Isolatie en cryopreservatie van de neonatale rat Cardiomyocytes
Summary
The isolation of neonatal rat cardiomyocytes is a time consuming and unpredictable procedure. This study describes methods for cryopreservation and thawing of neonatal rat cardiomyocytes that allows for more efficient use of cells. The thawed NRCMs can be used for various experiments without the need for performing isolations each time.
Abstract
Cell culture has become increasingly important in cardiac research, but due to the limited proliferation of cardiomyocytes, culturing cardiomyocytes is difficult and time consuming. The most commonly used cells are neonatal rat cardiomyocytes (NRCMs), which require isolation every time cells are needed. The birth of the rats can be unpredictable.

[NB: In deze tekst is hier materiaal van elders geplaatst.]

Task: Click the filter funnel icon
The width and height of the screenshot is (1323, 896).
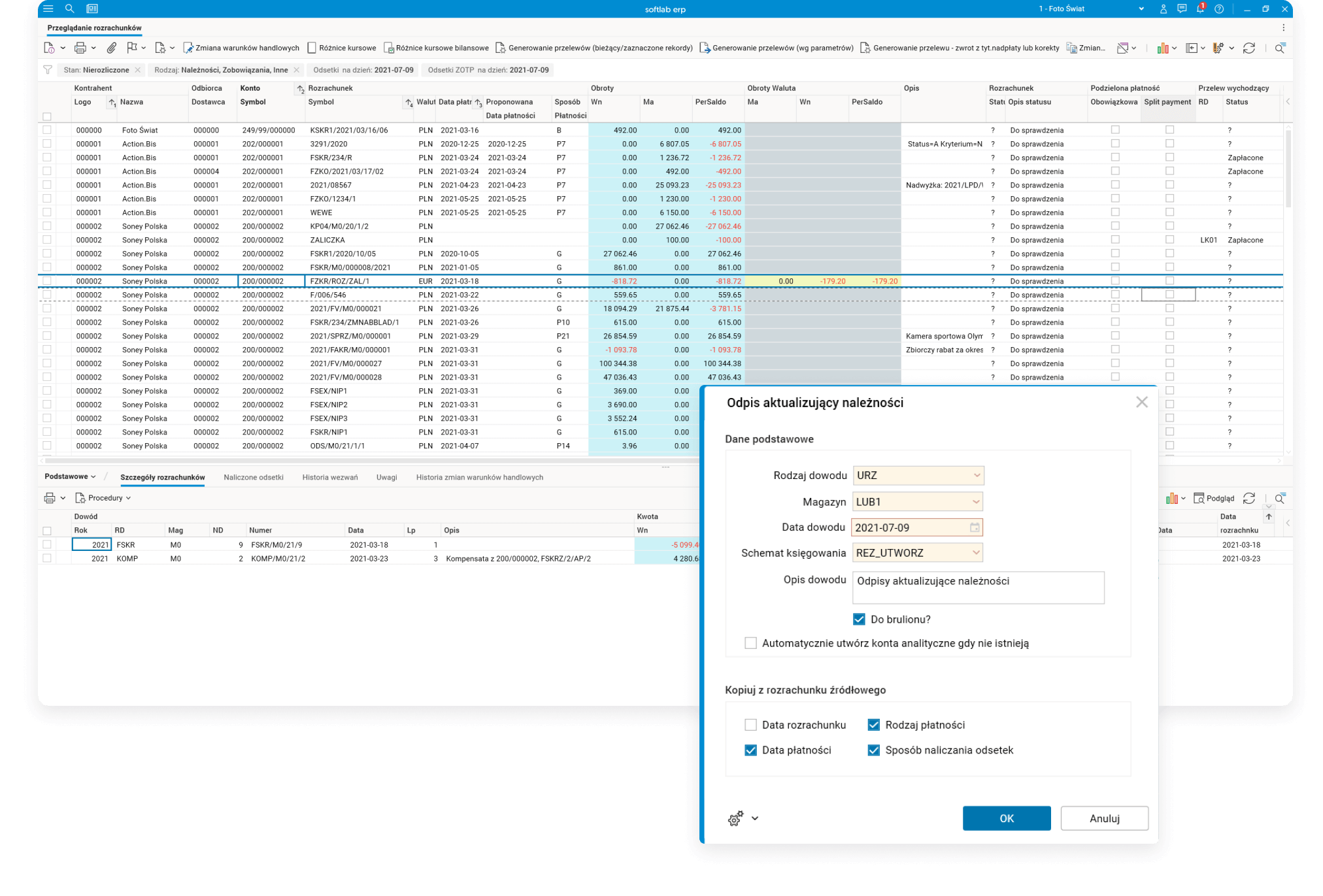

Cryopreservation is proposed to allow for cells to be stored until needed, yet freezing/thawing methods for primary cardiomyocytes are challenging due to the sensitivity of the cells. Using the proper cryoprotectant, dimethyl sulfoxide (DMSO), cryopreservation was achieved. By slowly extracting the DMSO while thawing the cells, cultures were obtained with viable NRCMs. NRCM phenotype was verified using immunocytochemistry staining for α-sarcomeric actinin. In addition, cells also showed spontaneous contraction after several days in culture. Cell viability after thawing was acceptable at 40-60%. In spite of this, the methods outlined allow one to easily cryopreserve and thaw NRCMs. This gives researchers a greater amount of flexibility in planning experiments as well as reducing the use of animals.
Introduction
Celcultuur van hartspiercellen is een instrument van cruciaal belang in de moderne cardiale onderzoek. Neonatale rat cardiomyocyten (NRCMs) worden vaak gebruikt omdat de isolatie en cultuur is makkelijker dan die van volwassen ratten hartspiercellen 1. De NRCM methode heeft nog steeds een aantal beperkingen waaronder een lange isolatie procedure en beperkte celproliferatie in de schotel. Er zijn een aantal protocollen voor het isoleren van NRCMs meeste algemeen vereisen 4-48 uur werk 2-6. Bovendien worden de cellen vaak geïsoleerde 1-2 dagen oude rat pups 2,4-7; de timing van de geboorte kan onvoorspelbaar en conflicten met ander werk in het lab zijn. De isolatie kan inefficiënt en verkwistend zijn als alleen een kleine hoeveelheid cellen nodig voor experimenten. De meeste inspanningen op het verbeteren van de workflow focus op de ontsluiting tijd, maar dit is niet de problemen van de timing van de geboorte van de pups op te lossen.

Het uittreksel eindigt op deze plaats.